%%
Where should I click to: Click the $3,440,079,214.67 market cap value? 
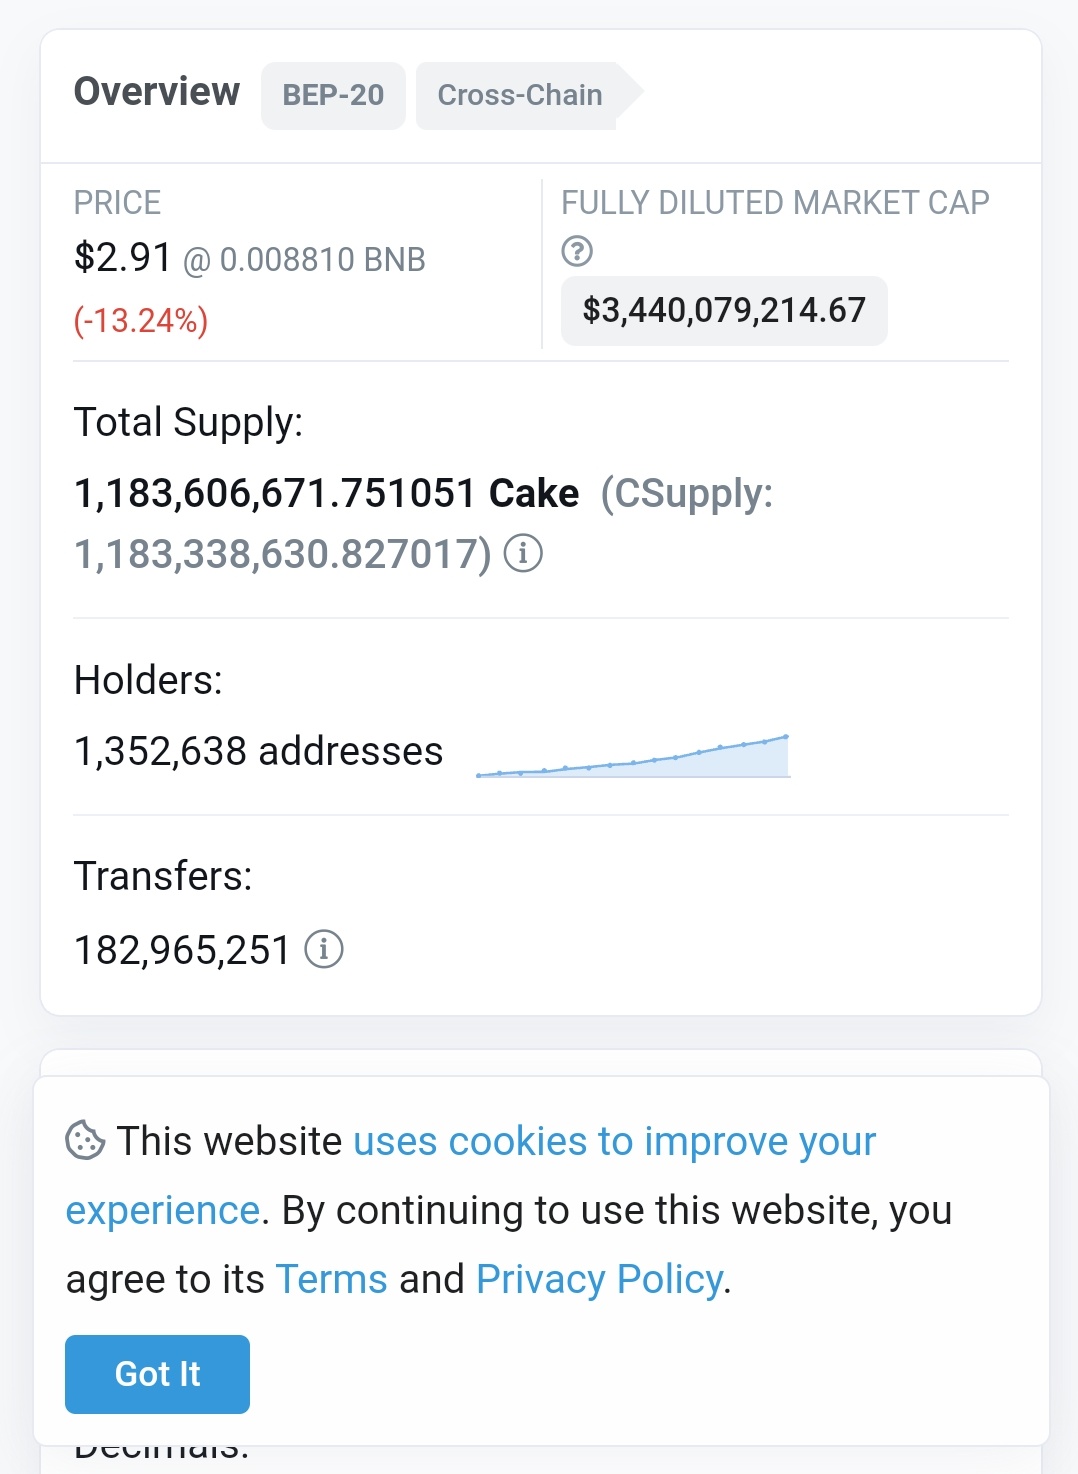click(x=724, y=310)
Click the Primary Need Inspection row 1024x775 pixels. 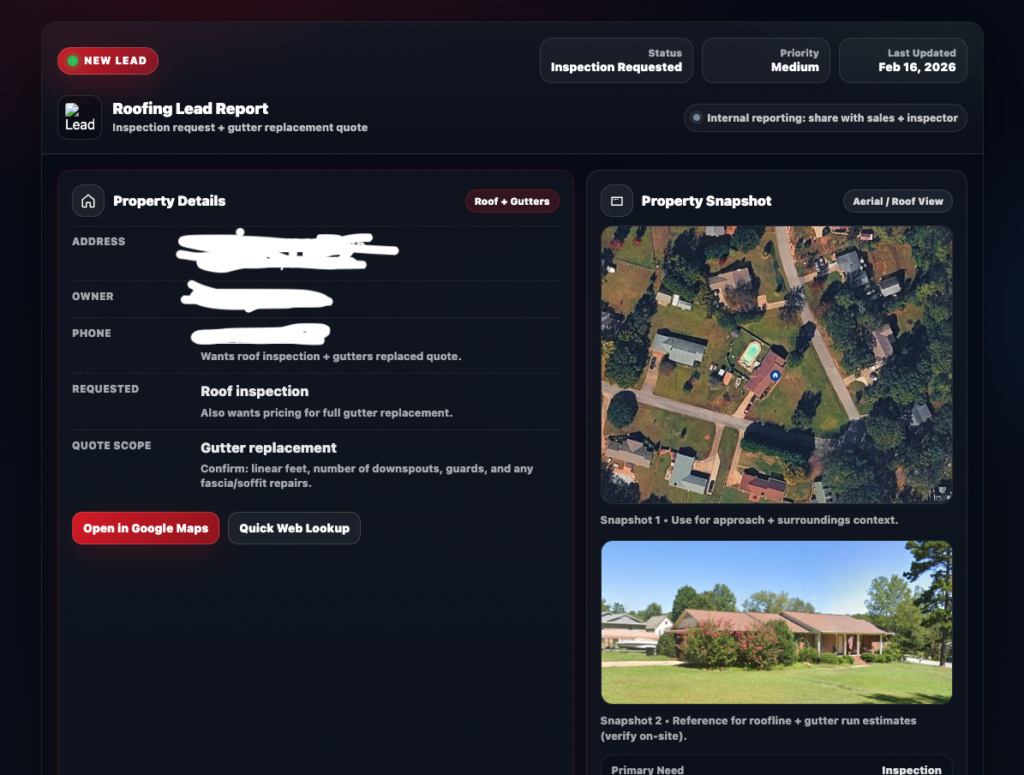click(x=776, y=768)
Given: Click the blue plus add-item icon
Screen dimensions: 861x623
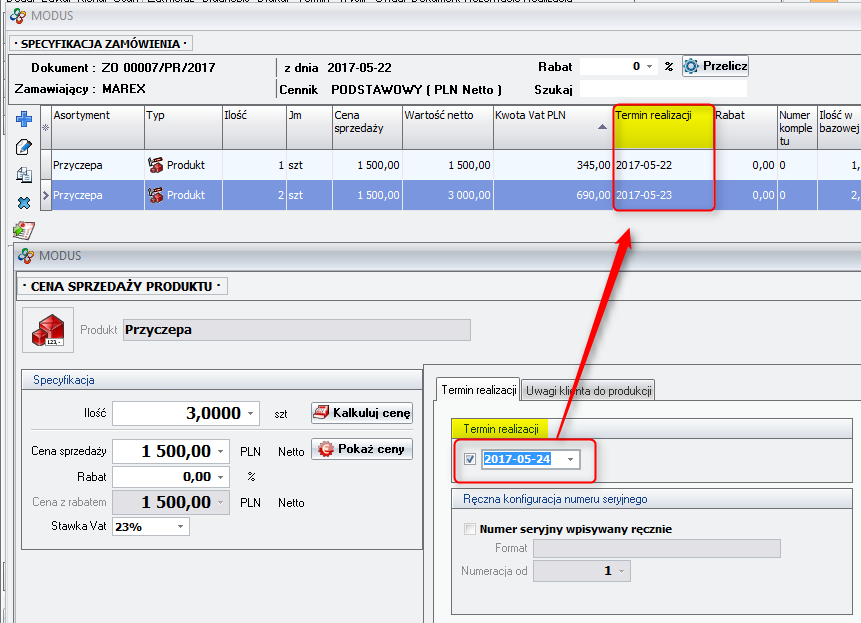Looking at the screenshot, I should pos(24,120).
%%
> _Exercise directions_: Set down word for word the lines beginning with the one containing "Given: Click the blue plus add-item icon" and ending with the last line of the listing, inclusive. Omit every picture.

> _Exercise solution_:
Given: Click the blue plus add-item icon
Screen dimensions: 861x623
Looking at the screenshot, I should pos(24,120).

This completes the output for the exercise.